“Quand j’étais petite, mon terrain de jeu, c’était la boulangerie”. Apollonia Poilâne passait des heures sur les genoux de son grand-père dans l’arrière-boutique du 8, rue du Cherche-Midi, à Paris. “J’ai appris à compter en rendant la monnaie. Je passais le mercredi et le samedi dans le fournil et quand je dérangeais trop les boulangers, à vouloir faire des personnages en pâte sablée, ils me faisaient croire que le fantôme de Leonardo, des Tortues ninja, allait venir ” : époque formidable. Elle sourit. Ce souvenir l’amuse : “ ils ne savaient plus quoi inventer pour se débarrasser de moi !” Le pétrin, les moules, le four à bois en marche depuis 1791 -il se visite lors des Journées du Patrimoine-, le bureau rempli de tableaux que des artistes ont échangé contre du pain… travailler dans cet univers à la fois familial et riche de sens, c’était comme une évidence pour elle. “Quand on façonne sa première miche, c’est forcément la meilleure que l’on a mangée de sa vie” : elle en parle avec passion, précision, concision aussi. Pas de mots pour ne rien dire. Pas de phrases pour combler un vide. Elle évite l’inutile, le futile.
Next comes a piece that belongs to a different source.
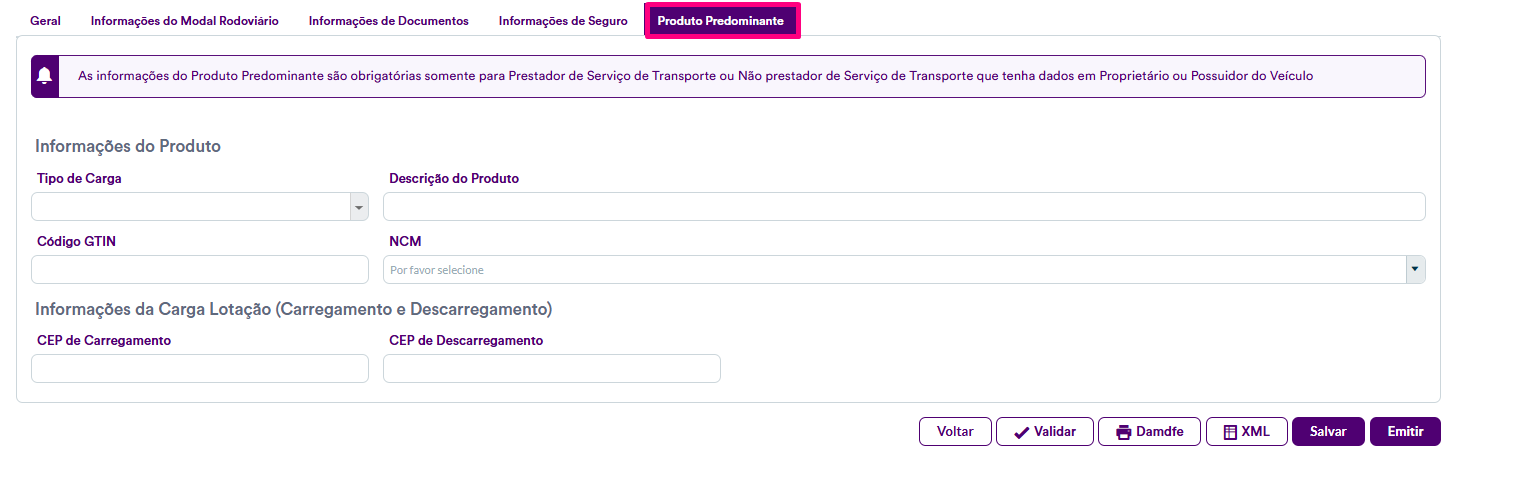Click the printer icon on Damdfe
The height and width of the screenshot is (488, 1534).
pyautogui.click(x=1123, y=432)
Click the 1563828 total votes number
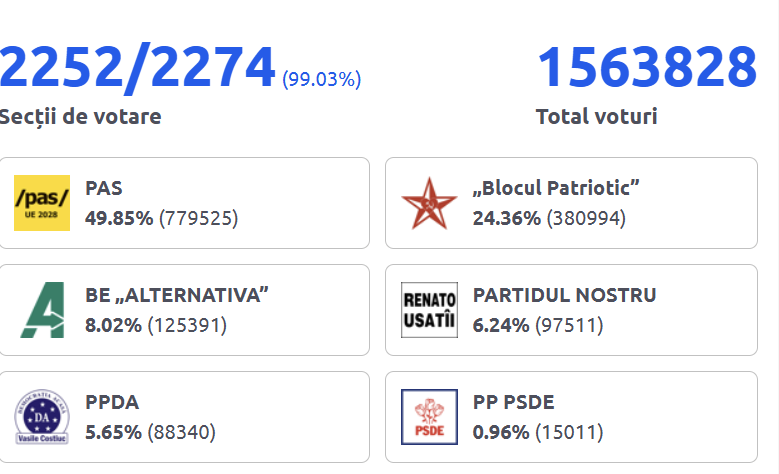 tap(647, 67)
Son entreprise reste une famille
Quand elle a repris les rênes de la maison Poilâne en 2002, après l’accident d’hélicoptère qui a coûté la vie à ses parents, Irena et Lionel Poilâne, elle était tout juste bachelière. “J’ai passé un bac S, physique-chimie, au lycée Paul Claudel, où je dois beaucoup à Mme Pillon, ma prof de physique-chimie : elle m’a donné le goût de sa matière, qui me sert encore aujourd’hui, car faire du pain, c’est de la chimie”. Elle n’oublie rien, ni personne. Fidèle, elle travaille avec une équipe calquée sur celle de ses parents. Elle vient même d’accueillir une apprentie comptable, qui n’est autre que la fille d’une vendeuse et d’un boulanger de la boutique du Cherche-Midi. Son entreprise reste une famille. Elle y veille. Cela a d’ailleurs été une force lorsqu’elle s’est retrouvée propulsée à la tête de la maison Poilâne, alors qu’elle débutait un cursus de gestion à Harvard : c’est depuis le campus américain qu’elle participait aux prises de décisions. “Le soutien de mon équipe m’a aidée à affronter le regard des autres”, confie-t-elle. Ajoutons à cela son envie de poursuivre une histoire. Celle de ses parents, grands-parents... celle du pain aussi. C’est ainsi qu’elle propose un nouveau produit par an : “c’est ma façon de faire grandir l’entreprise”. On lui doit, par exemple, les brioches du week-end, les sablés en forme de cuillères ou encore leur version salée en forme de fourchettes : “il faut absolument goûter aux fourchettes réalisées à partir de farine de sarrasin et de farine de riz. Quant à la cuillère à la réglisse, même ceux qui n’aiment pas la réglisse vont se régaler”, affirme-t-elle tout en piochant dans une soucoupe remplie de “punitions”, le sablé phare de la maison. Quant à la vague du “sans gluten”, elle l’observe, mais ne s’inquiète pas : “il y a de la place pour tout le monde. Le sans gluten, c’est une autre réflexion”. Pour sa part, elle continue de rapporter le pain le soir, quand elle rentre chez elle : “hier, c’était un pain de seigle”. Mieux encore, elle s’est mise en tête de montrer “tout ce que l’on peut faire avec du pain” : “des tartines, certes, mais aussi des puddings, de la pâte à pizza, des chapelures… l’autre jour, j’ai même préparé un fond de tarte avec du pain aux noix”. La chimie se fait alors alchimie.